Prevenzione nei diversi ambiti lavorativi

  • Agricoltura: utilizzare attrezzi ergonomici, adottare tecniche di lavoro corrette, fare frequenti pause.
  • Industria e attività manifatturiere: ottimizzare i processi produttivi, utilizzare sistemi di movimentazione dei carichi, formare i lavoratori sui rischi ergonomici.
  • Edilizia: utilizzare ponteggi e scale sicuri, movimentare i materiali in modo corretto, utilizzare strumenti ergonomici.
  • Trasporti: regolare il sedile di guida, fare frequenti soste, effettuare esercizi di stretching.
  • Ospedali e case di cura: utilizzare ausili per il sollevamento dei pazienti, adottare tecniche di lavoro ergonomiche, formare il personale sui rischi ergonomici.
  • Uffici: utilizzare postazioni di lavoro ergonomiche, regolare la sedia e il monitor del computer, fare frequenti pause, effettuare esercizi di stretching.

Prevenzione dei disturbi nella vita quotidiana

  • Mantenere una postura corretta: evitare di stare seduti per lunghi periodi, assumere una postura eretta durante le attività quotidiane, utilizzare un supporto lombare quando si è seduti.
  • Effettuare movimenti adeguati: fare frequenti pause, variare le attività, evitare di sollevare pesi in modo scorretto, utilizzare carrelli per trasportare oggetti pesanti.
  • Mantenere il corpo in forma: fare attività fisica regolarmente, rafforzare i muscoli della schiena e degli arti superiori, mantenere un peso corporeo adeguato.
  • Utilizzare strumenti adeguati: scegliere utensili ergonomici per le attività domestiche, utilizzare un supporto per il cellulare per evitare di assumere posture scorrette.

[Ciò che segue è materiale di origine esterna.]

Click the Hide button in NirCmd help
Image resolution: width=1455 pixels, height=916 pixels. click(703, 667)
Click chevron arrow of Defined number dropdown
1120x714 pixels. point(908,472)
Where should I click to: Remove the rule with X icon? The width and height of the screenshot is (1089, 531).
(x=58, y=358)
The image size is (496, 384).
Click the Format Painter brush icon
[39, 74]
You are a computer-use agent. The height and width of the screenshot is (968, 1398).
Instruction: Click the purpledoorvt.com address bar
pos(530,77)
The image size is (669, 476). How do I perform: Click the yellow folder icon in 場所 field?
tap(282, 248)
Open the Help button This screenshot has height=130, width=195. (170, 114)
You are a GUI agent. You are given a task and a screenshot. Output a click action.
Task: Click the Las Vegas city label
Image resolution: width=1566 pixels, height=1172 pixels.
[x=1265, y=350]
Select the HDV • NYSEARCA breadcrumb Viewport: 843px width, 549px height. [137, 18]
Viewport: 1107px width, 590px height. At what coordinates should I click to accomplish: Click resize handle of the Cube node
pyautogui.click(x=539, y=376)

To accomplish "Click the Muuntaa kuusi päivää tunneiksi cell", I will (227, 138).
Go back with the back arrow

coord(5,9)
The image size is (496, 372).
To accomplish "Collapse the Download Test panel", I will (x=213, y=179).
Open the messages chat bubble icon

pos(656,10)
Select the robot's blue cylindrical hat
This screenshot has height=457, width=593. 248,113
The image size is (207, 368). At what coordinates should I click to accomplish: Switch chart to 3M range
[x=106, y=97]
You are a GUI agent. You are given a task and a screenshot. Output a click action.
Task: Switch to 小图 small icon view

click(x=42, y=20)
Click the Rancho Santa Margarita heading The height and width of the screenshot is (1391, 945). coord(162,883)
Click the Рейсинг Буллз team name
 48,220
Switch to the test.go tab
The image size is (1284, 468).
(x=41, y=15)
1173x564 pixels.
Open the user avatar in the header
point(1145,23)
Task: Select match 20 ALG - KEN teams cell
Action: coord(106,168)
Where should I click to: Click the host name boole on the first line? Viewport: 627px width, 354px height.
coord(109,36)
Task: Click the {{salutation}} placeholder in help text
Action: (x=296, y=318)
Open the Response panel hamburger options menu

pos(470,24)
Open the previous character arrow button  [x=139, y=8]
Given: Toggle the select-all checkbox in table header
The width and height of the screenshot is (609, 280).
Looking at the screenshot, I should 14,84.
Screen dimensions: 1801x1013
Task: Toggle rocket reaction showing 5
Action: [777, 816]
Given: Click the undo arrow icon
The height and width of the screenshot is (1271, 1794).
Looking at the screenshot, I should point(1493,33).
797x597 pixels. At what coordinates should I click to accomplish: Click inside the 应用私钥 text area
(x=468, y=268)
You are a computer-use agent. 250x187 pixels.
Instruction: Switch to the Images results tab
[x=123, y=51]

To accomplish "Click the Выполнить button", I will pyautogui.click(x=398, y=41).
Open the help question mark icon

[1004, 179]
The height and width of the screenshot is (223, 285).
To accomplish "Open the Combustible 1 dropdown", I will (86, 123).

I disturbi muscoloscheletrici rappresentano un problema di salute pubblica significativo, con un impatto negativo sulla qualità della vita e sulla capacità lavorativa. Riconoscere i fattori di rischio, adottare misure preventive adeguate e mantenere uno stile di vita sano sono fondamentali per prevenire e gestire questi disturbi.

Ricorda: è importante consultare un medico se si manifestano dolori, fastidi o altri sintomi.